**WHAT YOU WILL DO:** Print the items below word for word, omitting the pictures.

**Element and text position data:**
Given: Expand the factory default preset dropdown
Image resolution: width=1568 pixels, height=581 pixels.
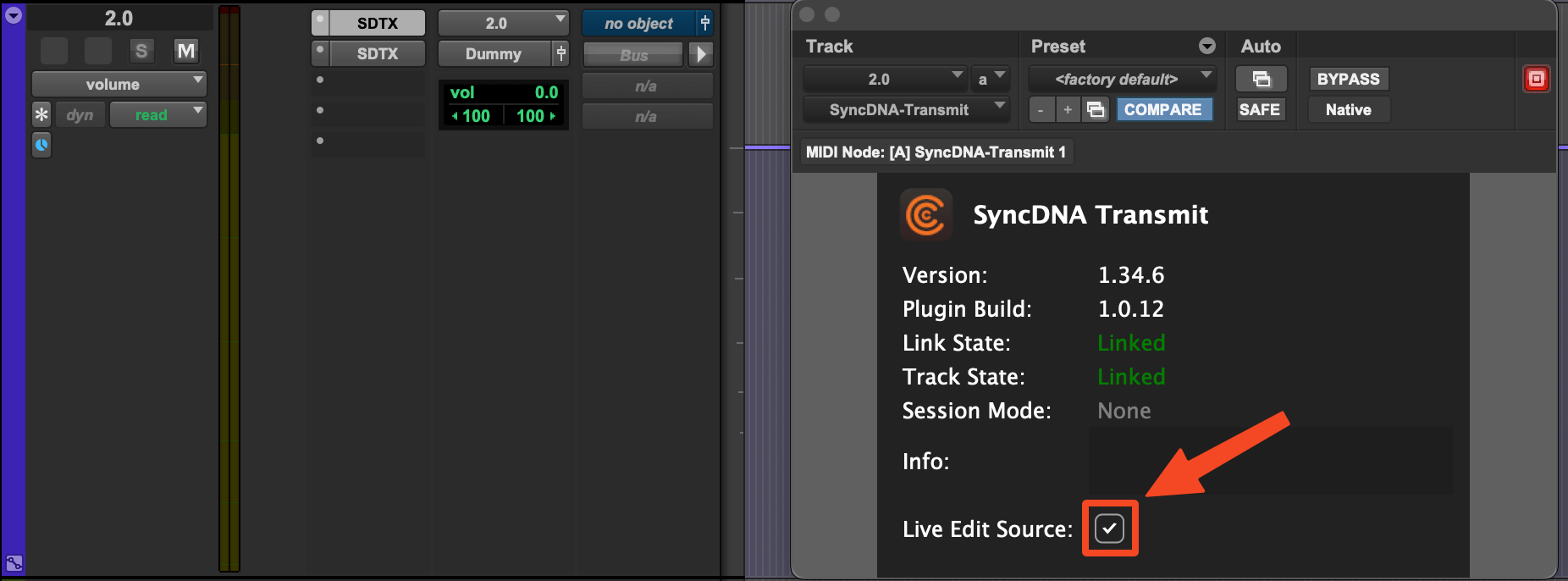Looking at the screenshot, I should pos(1122,79).
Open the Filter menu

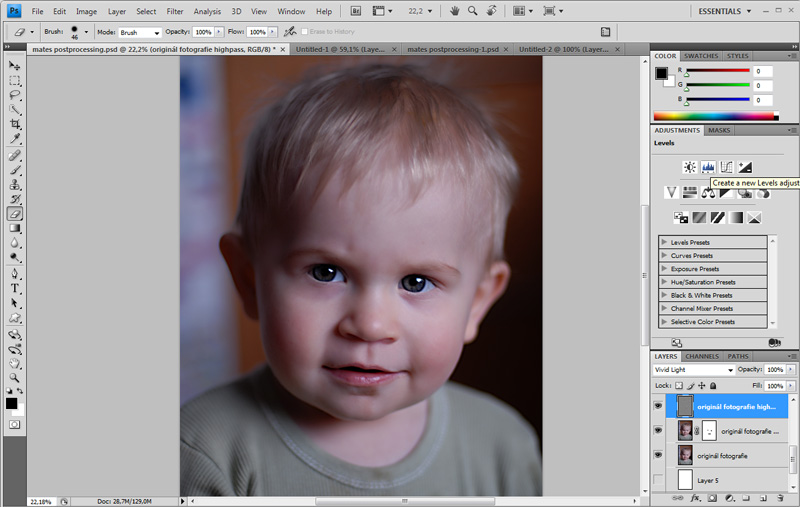(x=175, y=11)
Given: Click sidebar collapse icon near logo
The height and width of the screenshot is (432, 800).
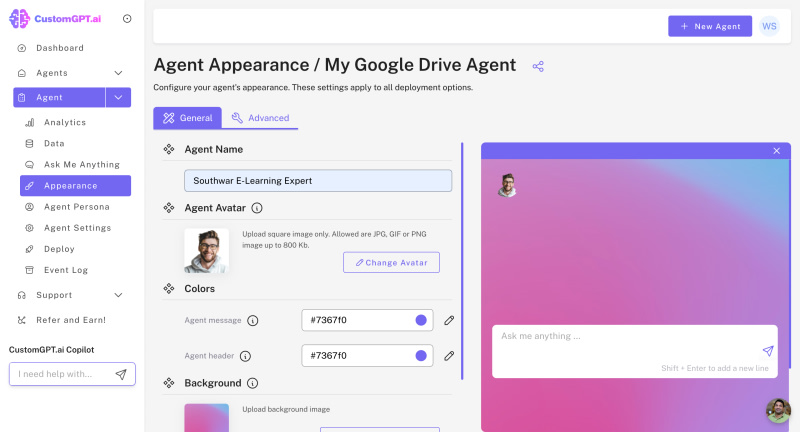Looking at the screenshot, I should coord(126,19).
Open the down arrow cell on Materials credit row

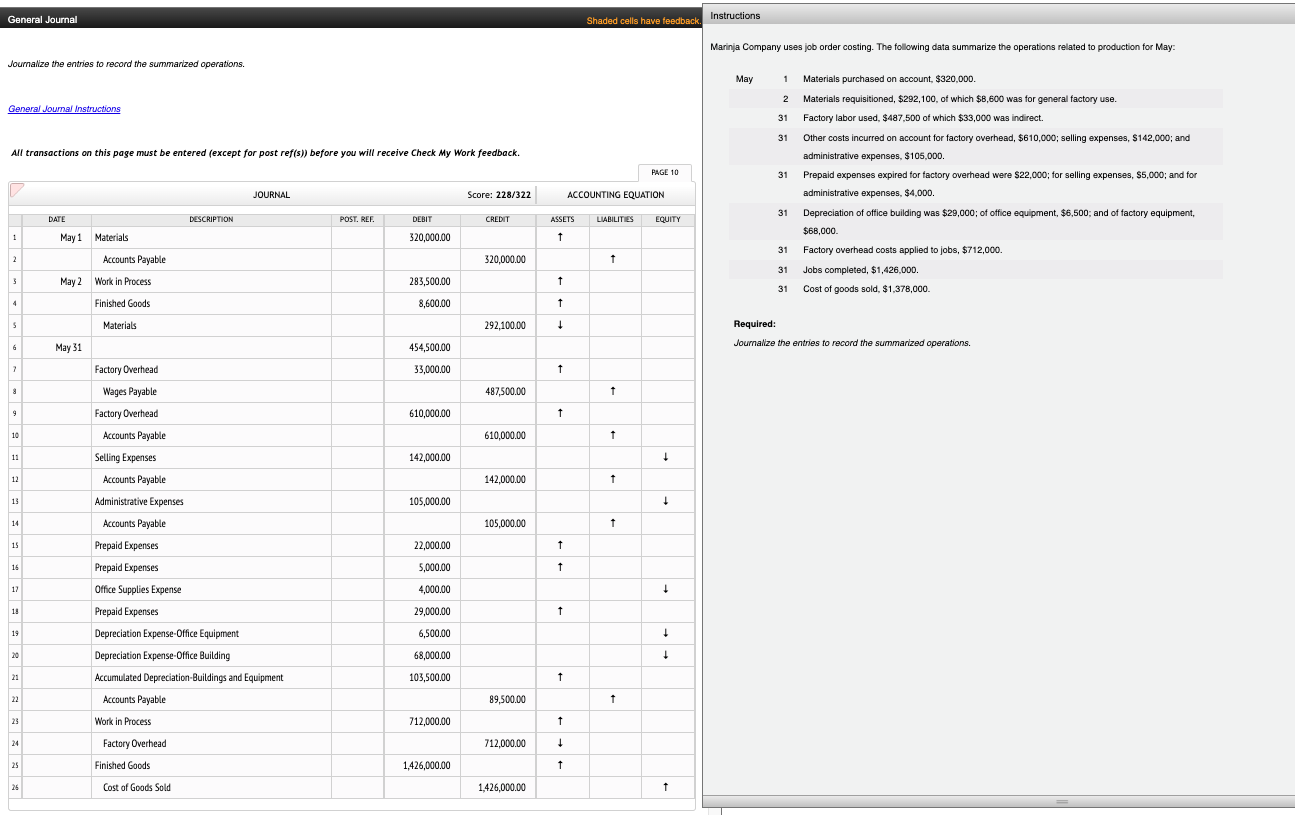(x=561, y=325)
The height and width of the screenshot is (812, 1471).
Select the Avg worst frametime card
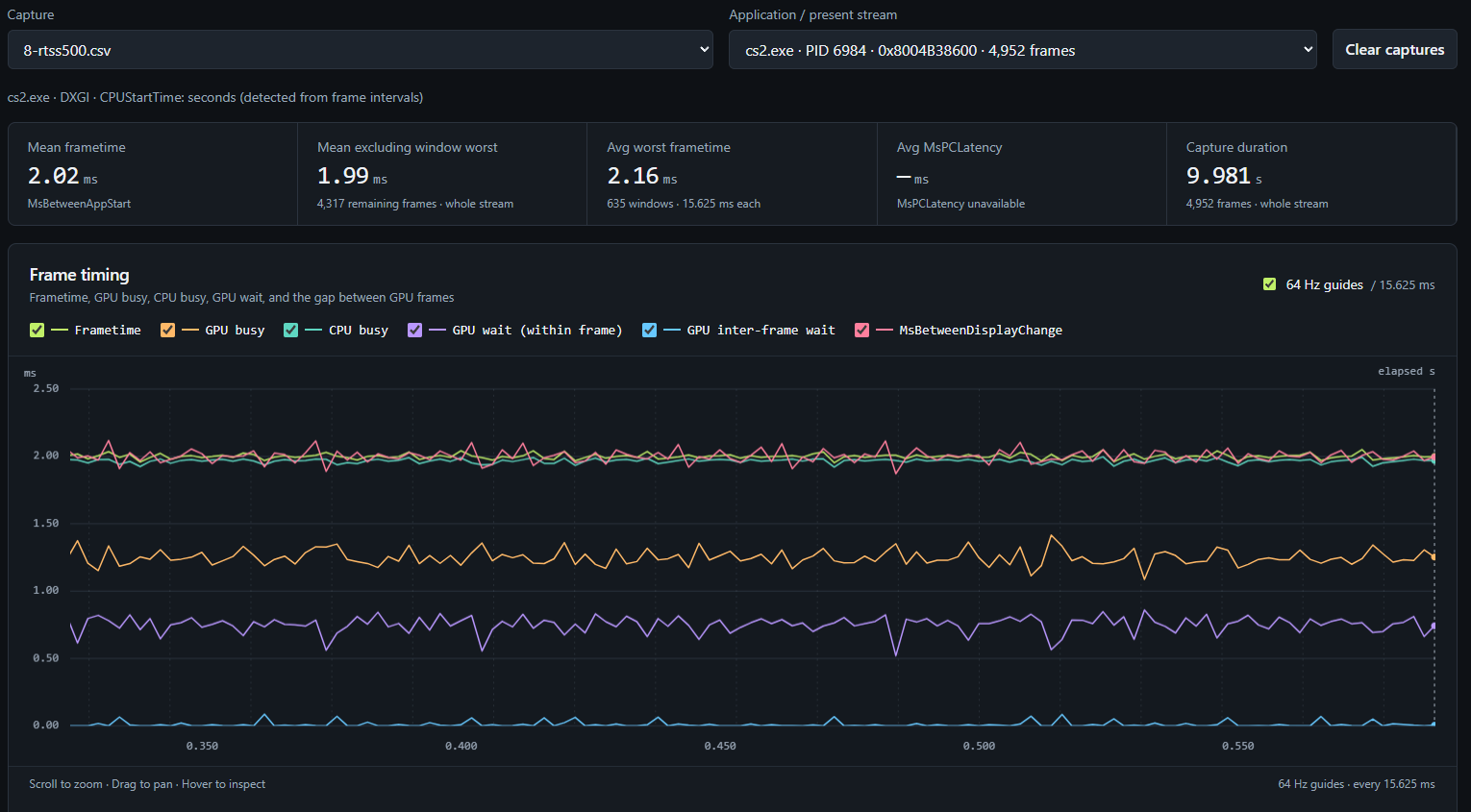click(732, 174)
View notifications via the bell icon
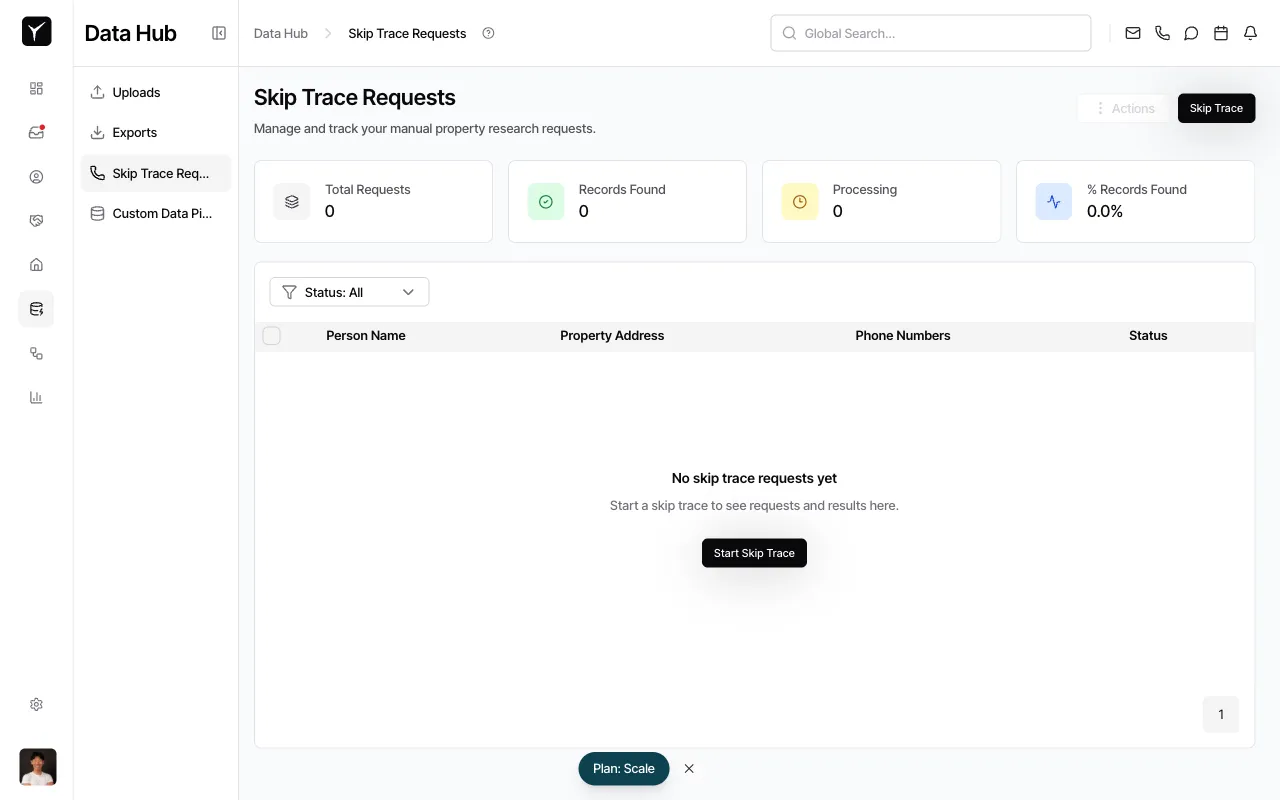This screenshot has width=1280, height=800. [x=1249, y=33]
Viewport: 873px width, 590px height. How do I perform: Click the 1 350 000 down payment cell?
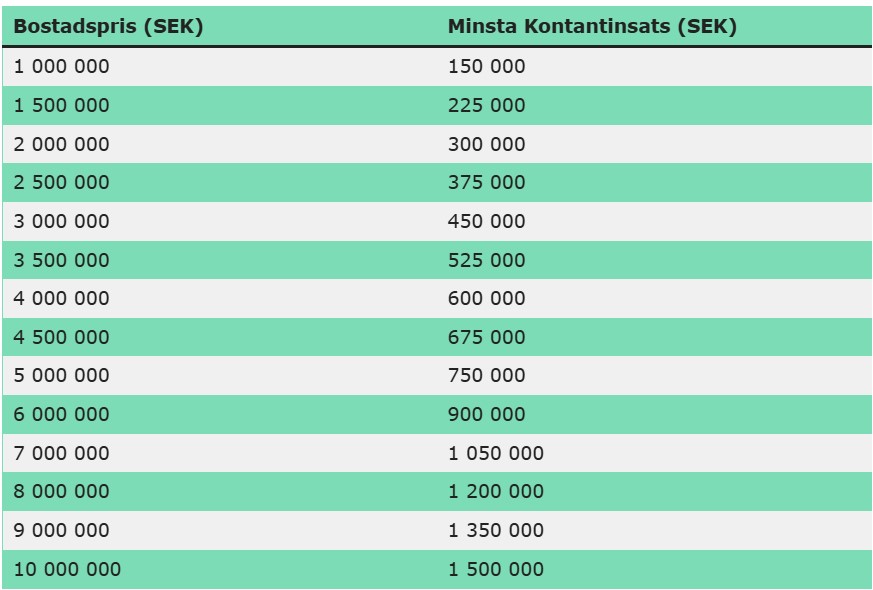(496, 530)
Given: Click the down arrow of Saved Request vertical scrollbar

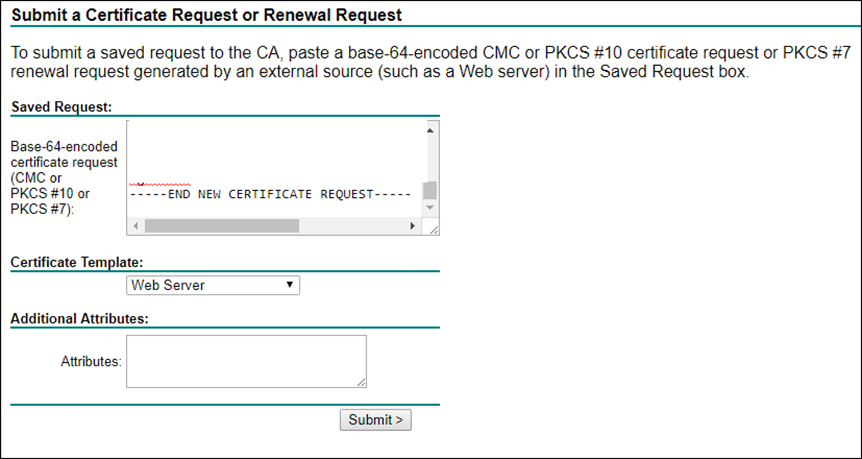Looking at the screenshot, I should [x=430, y=208].
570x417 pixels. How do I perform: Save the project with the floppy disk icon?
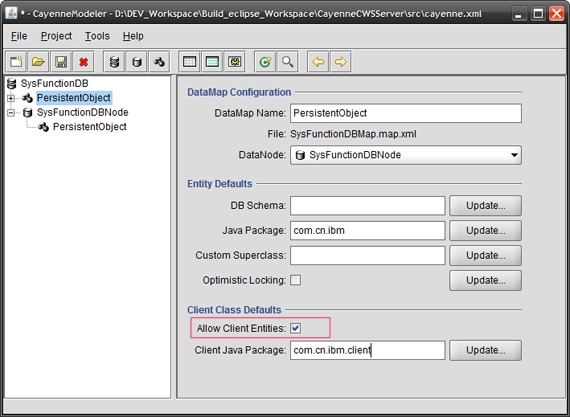coord(61,62)
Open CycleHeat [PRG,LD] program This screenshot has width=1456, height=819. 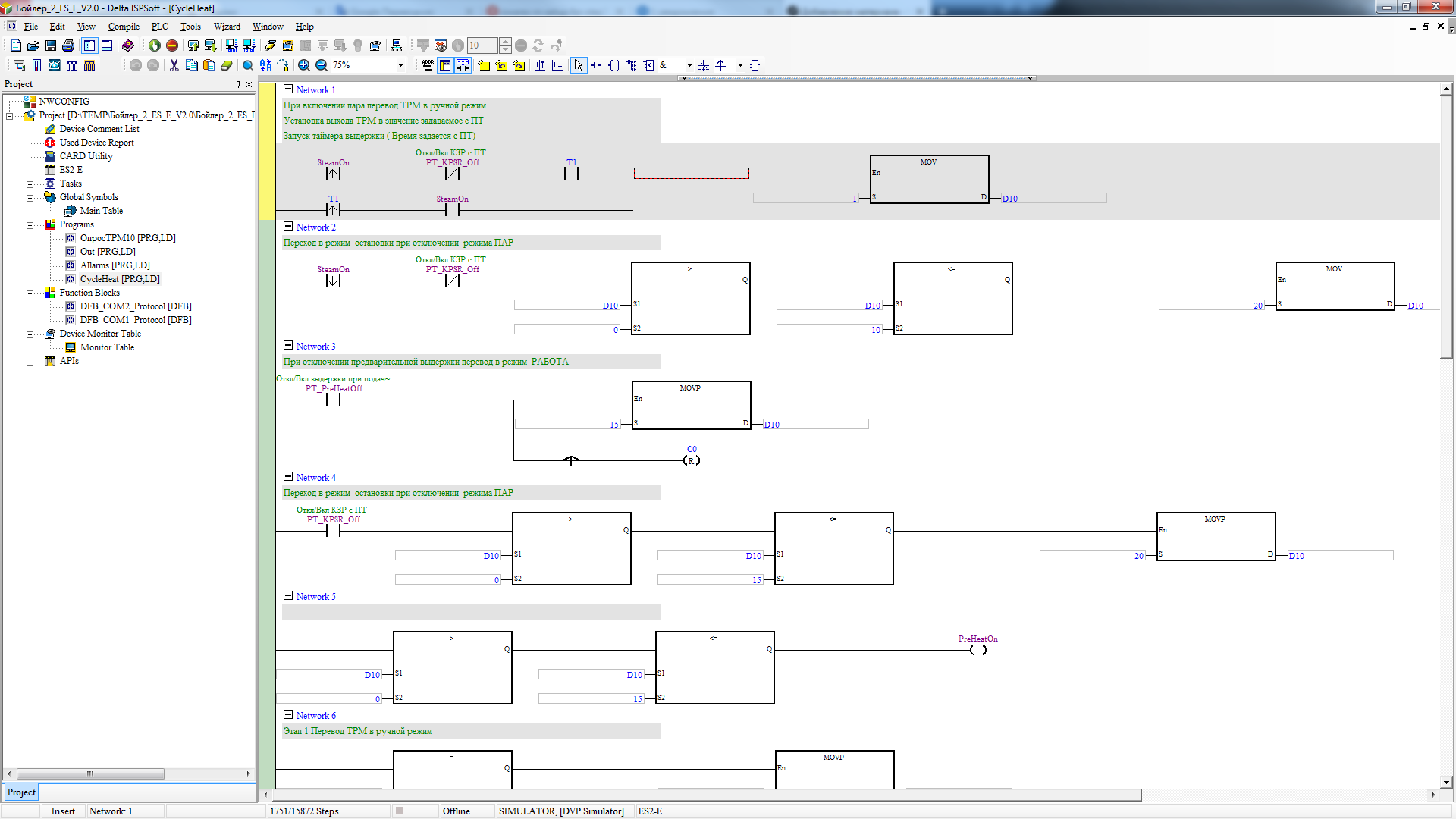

**TASK SOLUTION:**
Given: Expand the factory default preset dropdown
Image resolution: width=1568 pixels, height=581 pixels.
Looking at the screenshot, I should pos(1122,79).
Open the Filter menu

(x=175, y=11)
Given: Click sidebar collapse icon near logo
The height and width of the screenshot is (432, 800).
Looking at the screenshot, I should coord(126,19).
Open the down arrow cell on Materials credit row

(x=561, y=325)
The height and width of the screenshot is (812, 1471).
Select the Avg worst frametime card
click(732, 174)
View notifications via the bell icon
This screenshot has width=1280, height=800. [x=1249, y=33]
Viewport: 873px width, 590px height. How do I perform: Click the 1 350 000 down payment cell?
(496, 530)
Given: Click the down arrow of Saved Request vertical scrollbar

Looking at the screenshot, I should [x=430, y=208].
570x417 pixels. How do I perform: Save the project with the floppy disk icon?
coord(61,62)
Open CycleHeat [PRG,LD] program This screenshot has width=1456, height=819. 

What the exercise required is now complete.